Exercise description ->
Take the data below and extract the lines from the one with "Task: Open the color correction palette icon" to the one with "Viewport: 1876px width, 976px height.", inclusive, exactly as written.

Given entries ->
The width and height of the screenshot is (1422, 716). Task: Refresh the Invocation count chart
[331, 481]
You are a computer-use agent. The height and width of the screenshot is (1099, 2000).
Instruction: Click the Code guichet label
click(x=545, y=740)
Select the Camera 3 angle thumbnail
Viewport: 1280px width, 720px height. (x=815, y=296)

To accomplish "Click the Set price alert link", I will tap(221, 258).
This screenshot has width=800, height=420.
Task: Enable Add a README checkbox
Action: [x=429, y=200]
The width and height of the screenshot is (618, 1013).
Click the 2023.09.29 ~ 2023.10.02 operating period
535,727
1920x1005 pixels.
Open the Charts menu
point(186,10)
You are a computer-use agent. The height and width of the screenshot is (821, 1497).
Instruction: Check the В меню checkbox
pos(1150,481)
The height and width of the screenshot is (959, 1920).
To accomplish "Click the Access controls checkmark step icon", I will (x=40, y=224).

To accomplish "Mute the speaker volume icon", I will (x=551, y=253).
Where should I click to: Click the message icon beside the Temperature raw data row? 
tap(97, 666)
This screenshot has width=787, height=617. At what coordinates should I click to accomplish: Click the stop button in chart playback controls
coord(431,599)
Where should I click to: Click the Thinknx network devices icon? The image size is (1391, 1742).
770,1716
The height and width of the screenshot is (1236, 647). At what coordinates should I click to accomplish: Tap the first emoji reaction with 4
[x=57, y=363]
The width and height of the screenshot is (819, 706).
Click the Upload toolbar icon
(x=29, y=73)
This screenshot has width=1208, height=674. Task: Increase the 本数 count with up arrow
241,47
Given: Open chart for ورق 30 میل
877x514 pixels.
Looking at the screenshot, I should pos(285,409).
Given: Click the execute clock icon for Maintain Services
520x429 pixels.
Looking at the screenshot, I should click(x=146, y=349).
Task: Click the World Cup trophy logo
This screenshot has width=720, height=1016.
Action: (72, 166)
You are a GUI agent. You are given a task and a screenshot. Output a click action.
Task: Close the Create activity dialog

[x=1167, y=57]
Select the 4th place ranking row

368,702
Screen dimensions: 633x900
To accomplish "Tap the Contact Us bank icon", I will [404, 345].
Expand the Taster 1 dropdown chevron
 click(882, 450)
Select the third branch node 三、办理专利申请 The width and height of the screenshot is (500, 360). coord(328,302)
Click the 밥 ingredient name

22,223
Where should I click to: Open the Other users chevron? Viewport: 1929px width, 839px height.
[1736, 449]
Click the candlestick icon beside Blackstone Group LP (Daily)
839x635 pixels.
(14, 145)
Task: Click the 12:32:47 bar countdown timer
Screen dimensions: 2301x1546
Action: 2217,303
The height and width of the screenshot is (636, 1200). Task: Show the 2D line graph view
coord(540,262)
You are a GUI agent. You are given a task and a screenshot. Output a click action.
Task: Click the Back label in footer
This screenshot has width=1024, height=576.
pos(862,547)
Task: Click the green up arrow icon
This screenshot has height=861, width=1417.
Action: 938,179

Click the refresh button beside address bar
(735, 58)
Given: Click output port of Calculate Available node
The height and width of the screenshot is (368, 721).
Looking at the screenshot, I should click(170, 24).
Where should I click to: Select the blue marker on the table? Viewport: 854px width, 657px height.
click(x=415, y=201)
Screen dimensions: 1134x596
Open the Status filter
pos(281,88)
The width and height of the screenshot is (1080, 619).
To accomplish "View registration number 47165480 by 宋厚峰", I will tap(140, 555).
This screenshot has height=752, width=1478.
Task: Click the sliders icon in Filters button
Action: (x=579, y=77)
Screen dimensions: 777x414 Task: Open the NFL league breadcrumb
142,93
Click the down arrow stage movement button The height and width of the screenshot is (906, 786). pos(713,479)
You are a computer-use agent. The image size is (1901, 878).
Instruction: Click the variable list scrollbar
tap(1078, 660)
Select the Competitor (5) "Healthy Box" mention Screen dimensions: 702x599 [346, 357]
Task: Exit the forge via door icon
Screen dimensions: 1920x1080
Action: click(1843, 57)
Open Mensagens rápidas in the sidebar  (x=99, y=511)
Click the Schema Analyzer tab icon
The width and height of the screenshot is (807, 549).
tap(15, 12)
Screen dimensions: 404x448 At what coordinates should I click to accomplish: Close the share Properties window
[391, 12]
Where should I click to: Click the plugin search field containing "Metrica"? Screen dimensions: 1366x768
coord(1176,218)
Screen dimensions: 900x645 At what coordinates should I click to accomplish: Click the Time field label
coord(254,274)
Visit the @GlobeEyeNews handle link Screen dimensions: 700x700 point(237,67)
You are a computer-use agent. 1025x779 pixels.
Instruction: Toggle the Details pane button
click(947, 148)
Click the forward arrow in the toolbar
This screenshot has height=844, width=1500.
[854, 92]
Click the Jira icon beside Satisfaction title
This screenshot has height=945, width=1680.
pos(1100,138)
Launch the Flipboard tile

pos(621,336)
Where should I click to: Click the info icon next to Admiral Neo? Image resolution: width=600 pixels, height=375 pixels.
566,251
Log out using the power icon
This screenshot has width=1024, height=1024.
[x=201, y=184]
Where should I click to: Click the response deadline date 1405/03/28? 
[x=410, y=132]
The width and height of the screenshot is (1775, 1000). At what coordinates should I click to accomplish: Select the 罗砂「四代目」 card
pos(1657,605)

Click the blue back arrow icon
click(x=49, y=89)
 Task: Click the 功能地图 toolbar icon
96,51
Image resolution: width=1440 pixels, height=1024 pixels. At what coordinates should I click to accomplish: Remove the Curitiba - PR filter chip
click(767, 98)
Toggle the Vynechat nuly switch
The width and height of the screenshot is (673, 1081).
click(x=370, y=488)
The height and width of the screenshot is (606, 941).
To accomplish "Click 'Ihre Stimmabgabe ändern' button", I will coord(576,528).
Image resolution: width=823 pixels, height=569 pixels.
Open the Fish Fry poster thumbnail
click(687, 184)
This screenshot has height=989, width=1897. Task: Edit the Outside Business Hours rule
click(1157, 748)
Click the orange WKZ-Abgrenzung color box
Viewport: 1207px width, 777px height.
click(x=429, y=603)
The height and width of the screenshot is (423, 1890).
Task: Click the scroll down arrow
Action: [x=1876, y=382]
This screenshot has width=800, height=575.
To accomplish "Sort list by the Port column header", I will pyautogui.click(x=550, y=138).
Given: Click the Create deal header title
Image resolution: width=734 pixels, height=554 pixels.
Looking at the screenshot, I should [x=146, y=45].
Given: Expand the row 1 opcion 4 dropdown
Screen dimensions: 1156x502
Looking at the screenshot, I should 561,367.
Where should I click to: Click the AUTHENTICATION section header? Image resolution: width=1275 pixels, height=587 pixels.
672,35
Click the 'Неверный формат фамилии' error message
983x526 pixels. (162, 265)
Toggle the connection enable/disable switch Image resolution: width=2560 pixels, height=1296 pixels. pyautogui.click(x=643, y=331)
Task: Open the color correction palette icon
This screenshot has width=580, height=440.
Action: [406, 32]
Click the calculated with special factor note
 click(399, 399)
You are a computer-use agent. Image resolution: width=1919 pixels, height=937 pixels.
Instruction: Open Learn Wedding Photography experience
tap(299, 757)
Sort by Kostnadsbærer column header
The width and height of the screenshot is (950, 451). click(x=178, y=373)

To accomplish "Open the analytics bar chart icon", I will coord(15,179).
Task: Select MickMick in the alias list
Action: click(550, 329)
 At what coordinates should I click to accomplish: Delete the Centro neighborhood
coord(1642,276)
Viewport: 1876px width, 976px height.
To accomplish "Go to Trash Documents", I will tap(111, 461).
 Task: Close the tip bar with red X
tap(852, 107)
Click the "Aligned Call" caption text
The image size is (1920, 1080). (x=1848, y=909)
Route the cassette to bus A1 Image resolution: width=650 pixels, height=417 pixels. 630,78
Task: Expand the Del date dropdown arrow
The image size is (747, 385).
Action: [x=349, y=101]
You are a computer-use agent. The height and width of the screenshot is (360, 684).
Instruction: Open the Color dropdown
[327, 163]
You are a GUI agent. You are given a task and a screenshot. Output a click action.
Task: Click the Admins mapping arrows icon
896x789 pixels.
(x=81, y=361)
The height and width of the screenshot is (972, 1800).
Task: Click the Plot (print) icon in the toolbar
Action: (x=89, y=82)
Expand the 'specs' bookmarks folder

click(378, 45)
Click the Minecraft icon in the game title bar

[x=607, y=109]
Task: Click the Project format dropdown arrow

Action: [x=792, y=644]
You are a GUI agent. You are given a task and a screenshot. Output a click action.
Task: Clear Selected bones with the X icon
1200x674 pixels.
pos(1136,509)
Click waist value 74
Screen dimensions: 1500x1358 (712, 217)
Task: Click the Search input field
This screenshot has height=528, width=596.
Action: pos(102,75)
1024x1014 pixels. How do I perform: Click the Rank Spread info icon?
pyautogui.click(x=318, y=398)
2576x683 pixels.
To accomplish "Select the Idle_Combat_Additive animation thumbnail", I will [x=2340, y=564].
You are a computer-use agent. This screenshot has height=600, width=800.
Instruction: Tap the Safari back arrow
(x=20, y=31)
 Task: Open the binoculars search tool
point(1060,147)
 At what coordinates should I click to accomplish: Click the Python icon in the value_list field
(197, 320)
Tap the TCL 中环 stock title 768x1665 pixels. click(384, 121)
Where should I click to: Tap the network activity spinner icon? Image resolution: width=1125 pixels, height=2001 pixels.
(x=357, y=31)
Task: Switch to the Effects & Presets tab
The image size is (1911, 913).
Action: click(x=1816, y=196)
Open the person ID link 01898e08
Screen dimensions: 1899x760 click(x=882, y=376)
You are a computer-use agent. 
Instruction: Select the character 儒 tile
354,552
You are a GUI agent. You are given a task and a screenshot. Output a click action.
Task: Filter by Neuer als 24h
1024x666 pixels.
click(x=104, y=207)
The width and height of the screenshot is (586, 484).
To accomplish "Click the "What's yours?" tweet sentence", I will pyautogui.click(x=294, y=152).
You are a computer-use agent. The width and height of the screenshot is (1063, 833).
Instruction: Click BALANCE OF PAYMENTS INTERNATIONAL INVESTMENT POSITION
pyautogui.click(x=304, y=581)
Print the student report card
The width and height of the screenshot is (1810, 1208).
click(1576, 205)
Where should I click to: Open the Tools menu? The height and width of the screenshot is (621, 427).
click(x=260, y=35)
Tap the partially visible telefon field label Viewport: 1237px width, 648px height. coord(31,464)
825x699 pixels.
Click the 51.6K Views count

Output of the exercise ->
Task: Open the color correction palette icon
This screenshot has width=580, height=440.
Action: [406, 32]
Click the calculated with special factor note
 click(399, 399)
You are a computer-use agent. Image resolution: width=1919 pixels, height=937 pixels.
Instruction: Open Learn Wedding Photography experience
tap(299, 757)
Sort by Kostnadsbærer column header
The width and height of the screenshot is (950, 451). click(x=178, y=373)

To accomplish "Open the analytics bar chart icon", I will coord(15,179).
Task: Select MickMick in the alias list
Action: click(550, 329)
 At what coordinates should I click to accomplish: Delete the Centro neighborhood
coord(1642,276)
Viewport: 1876px width, 976px height.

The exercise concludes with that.